===== Information shown

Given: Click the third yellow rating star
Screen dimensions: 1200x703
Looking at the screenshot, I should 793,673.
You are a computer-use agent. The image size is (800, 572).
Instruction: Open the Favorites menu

==========
===== Information shown

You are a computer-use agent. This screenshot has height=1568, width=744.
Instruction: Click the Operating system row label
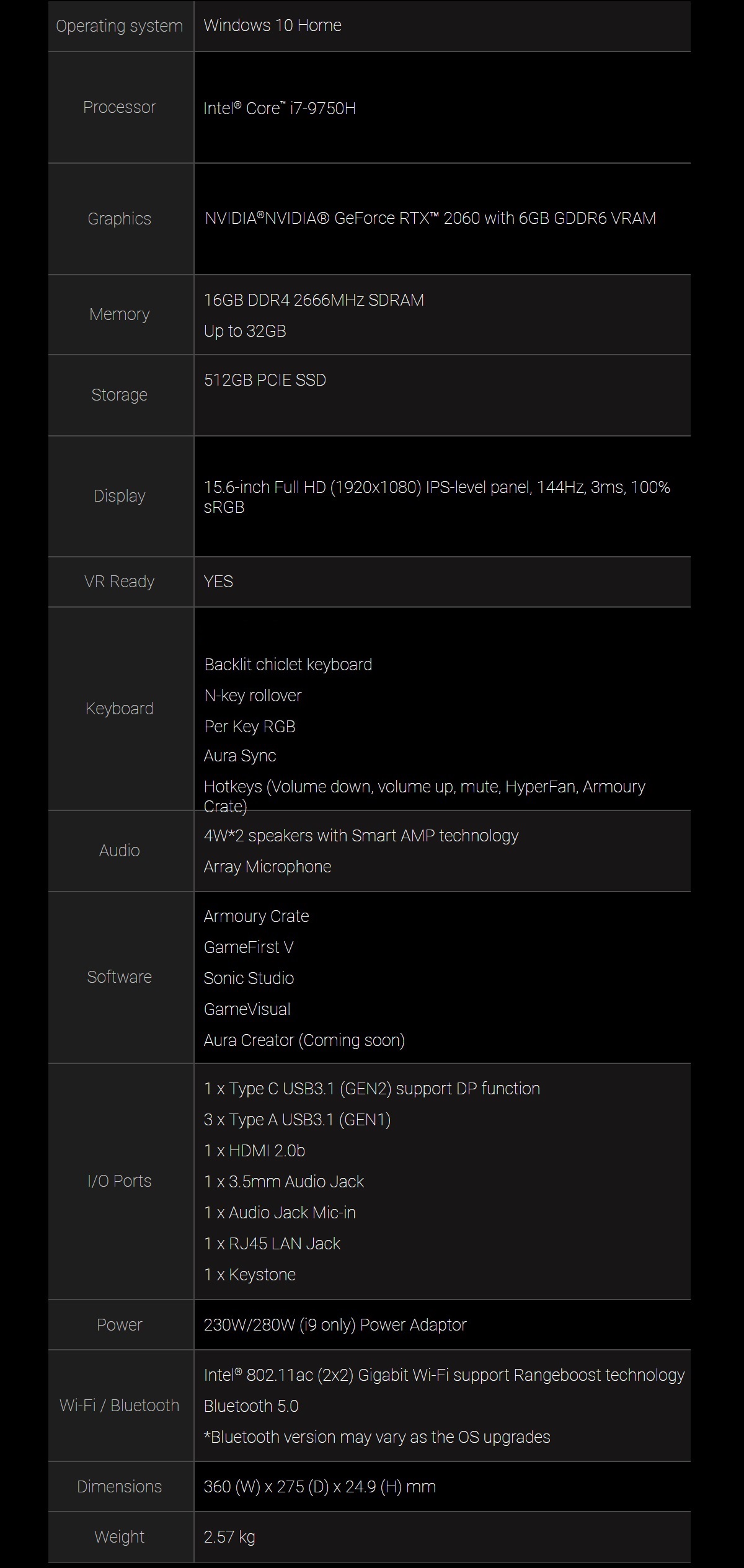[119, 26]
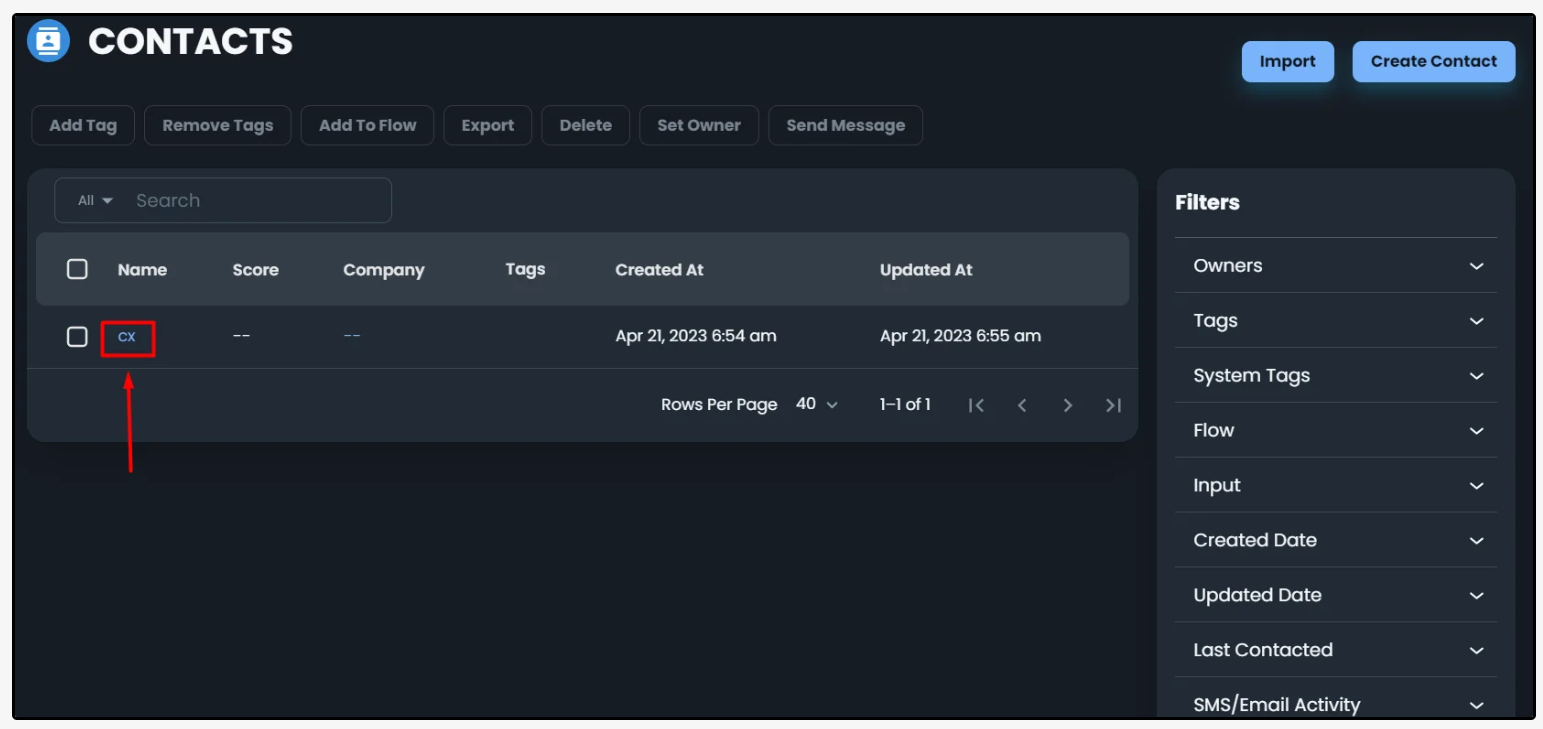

==========
===== Information shown

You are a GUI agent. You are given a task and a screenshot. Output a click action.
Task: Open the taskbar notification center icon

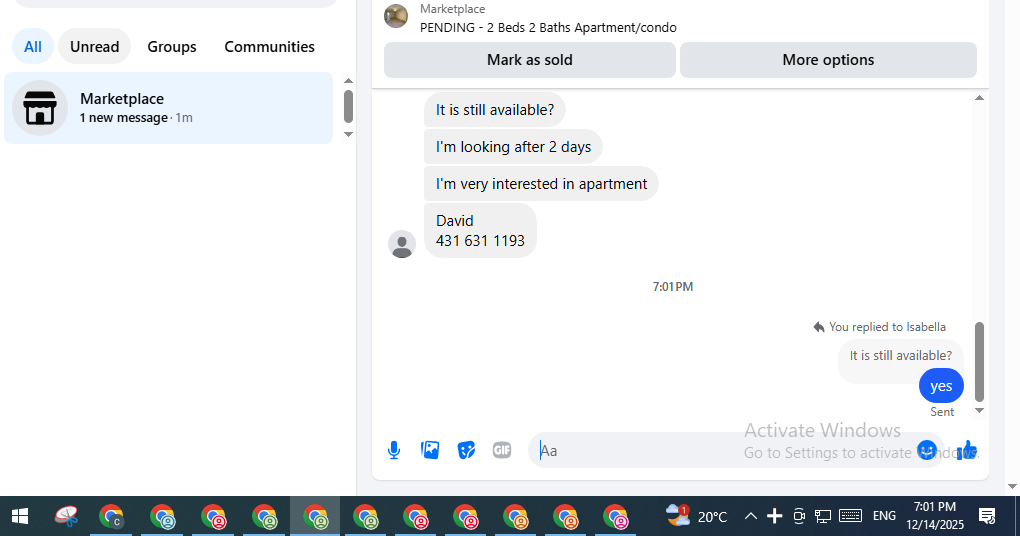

==========

Aim of the exercise: Reproduce only the lines above, starting at the line with "Screen dimensions: 1200x703" and ending at the line with "Instruction: Open the Favorites menu", exactly as written.

Reply to the task:
Screen dimensions: 1200x703
Looking at the screenshot, I should 793,673.
You are a computer-use agent. The image size is (800, 572).
Instruction: Open the Favorites menu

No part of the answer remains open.